Managing HP Serviceguard for Linux Ninth Edition, April 2009

4 Planning and Documenting an HA Cluster
Building a Serviceguard cluster begins with a planning phase in which you gather and
record information about all the hardware and software components of the
configuration.
This chapter assists you in the following planning areas:
General Planning
Hardware Planning (page 94)
Power Supply Planning (page 97)
Cluster Lock Planning (page 98)
Volume Manager Planning (page 99)
Cluster Configuration Planning (page 100)
Package Configuration Planning (page 118)
Appendix C (page 309) contains a set of blank worksheets which you may find useful
as an offline record of important details of the configuration.
NOTE: Planning and installation overlap considerably, so you may not be able to
complete the worksheets before you proceed to the actual configuration. In that case,
fill in the missing elements to document the system as you proceed with the
configuration.
Subsequent chapters describe configuration and maintenance tasks in detail.
General Planning
A clear understanding of your high availability objectives will quickly help you to
define your hardware requirements and design your system. Use the following questions
as a guide for general planning:
1. What applications must continue to be available in the event of a failure?

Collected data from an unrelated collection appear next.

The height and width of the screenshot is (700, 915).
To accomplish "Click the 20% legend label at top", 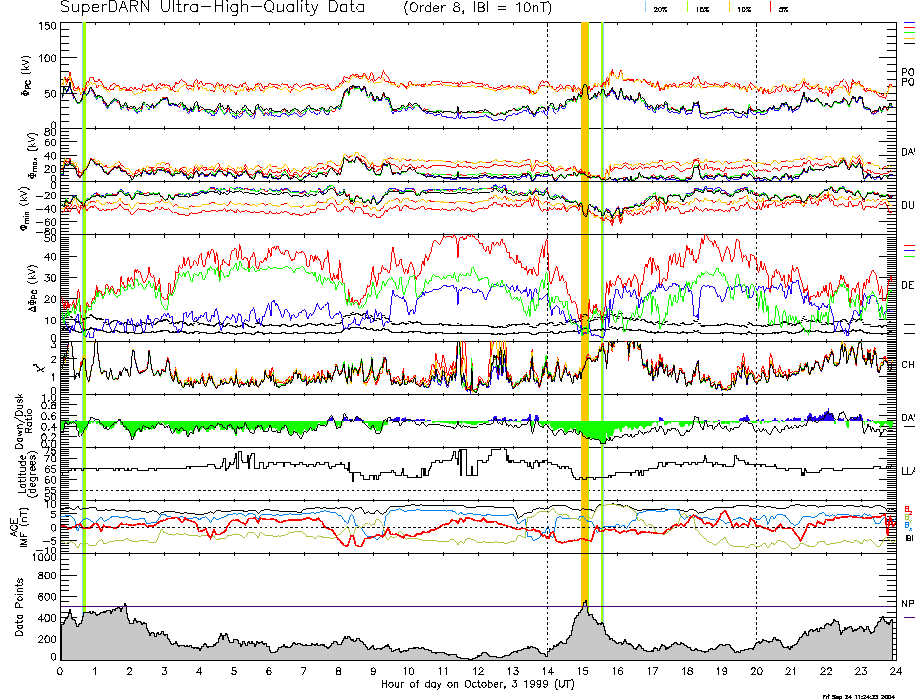I will click(660, 8).
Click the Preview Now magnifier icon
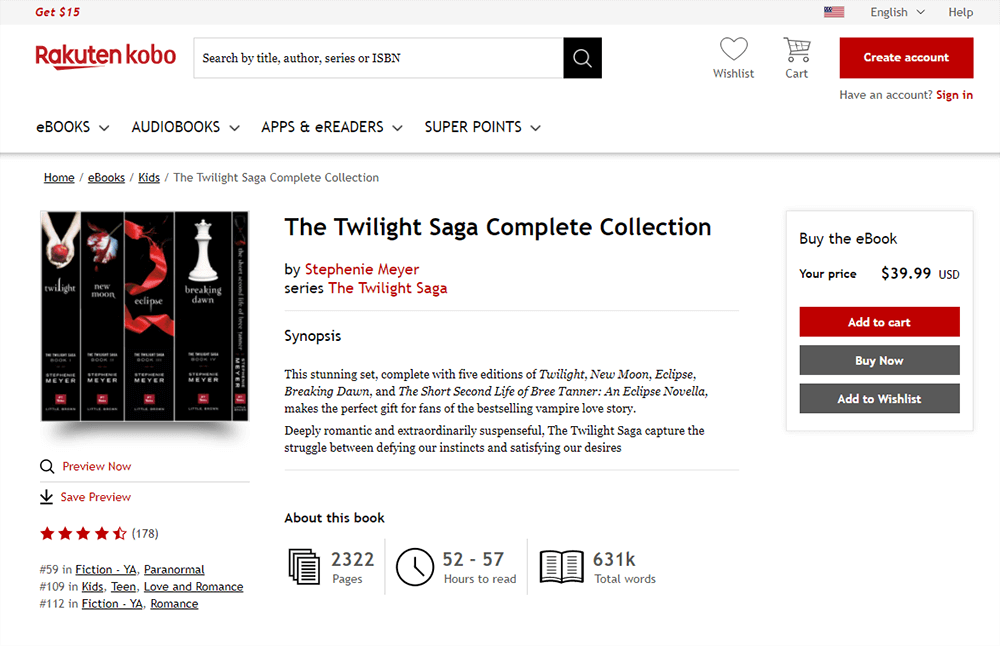The image size is (1000, 646). coord(47,467)
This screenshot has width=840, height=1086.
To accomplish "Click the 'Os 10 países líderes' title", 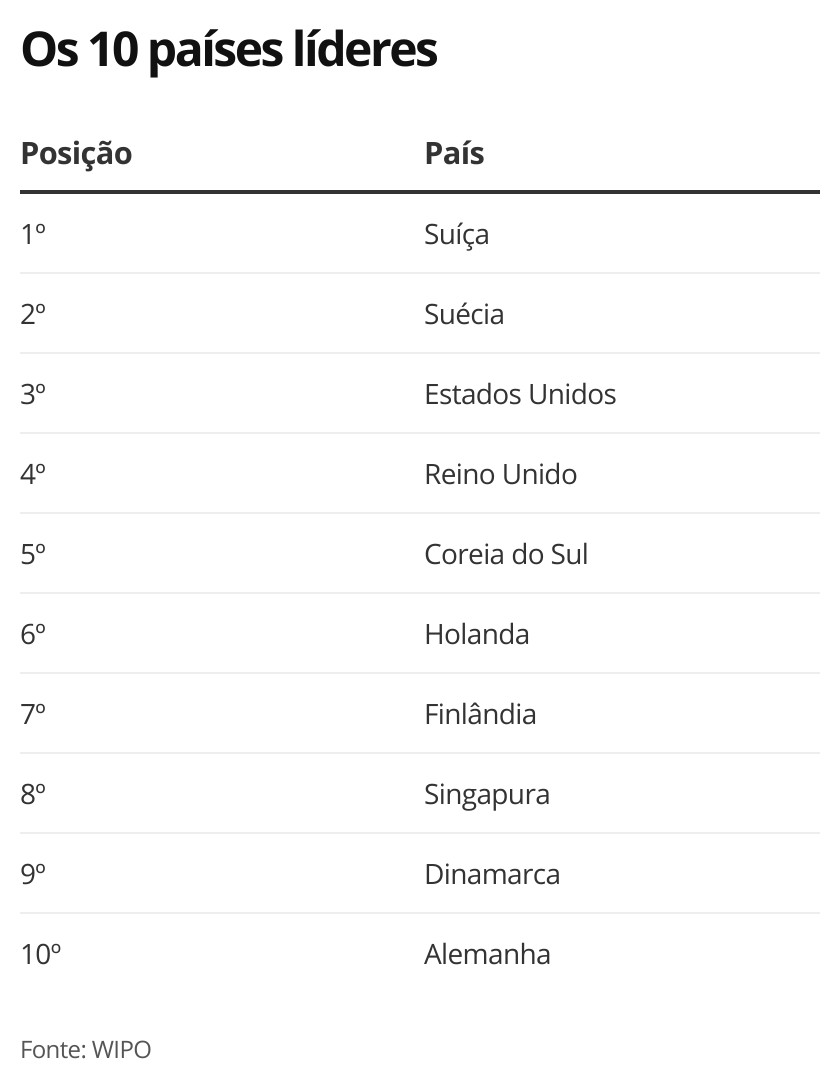I will point(229,51).
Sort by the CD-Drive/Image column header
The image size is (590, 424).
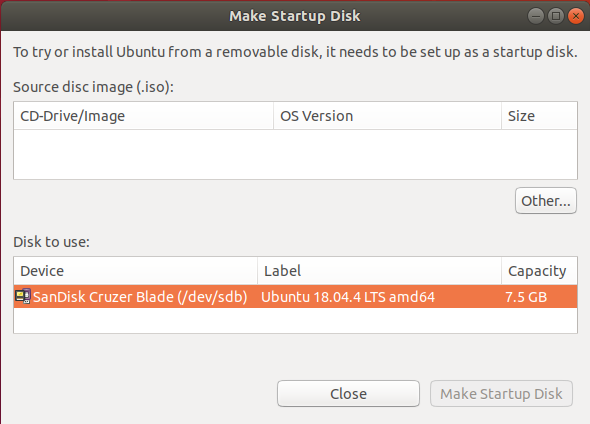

2. What system resources (processing power, networking, SPU, memory, disk space)
are needed to support these applications?
3. How will these resources be distributed among the nodes in the cluster during
normal operation?
4. How will these resources be distributed among the nodes of the cluster in all
possible combinations of failures, especially node failures?
5. How will resources be distributed during routine maintenance of the cluster?
6. What are the networking requirements? Are all networks and subnets available?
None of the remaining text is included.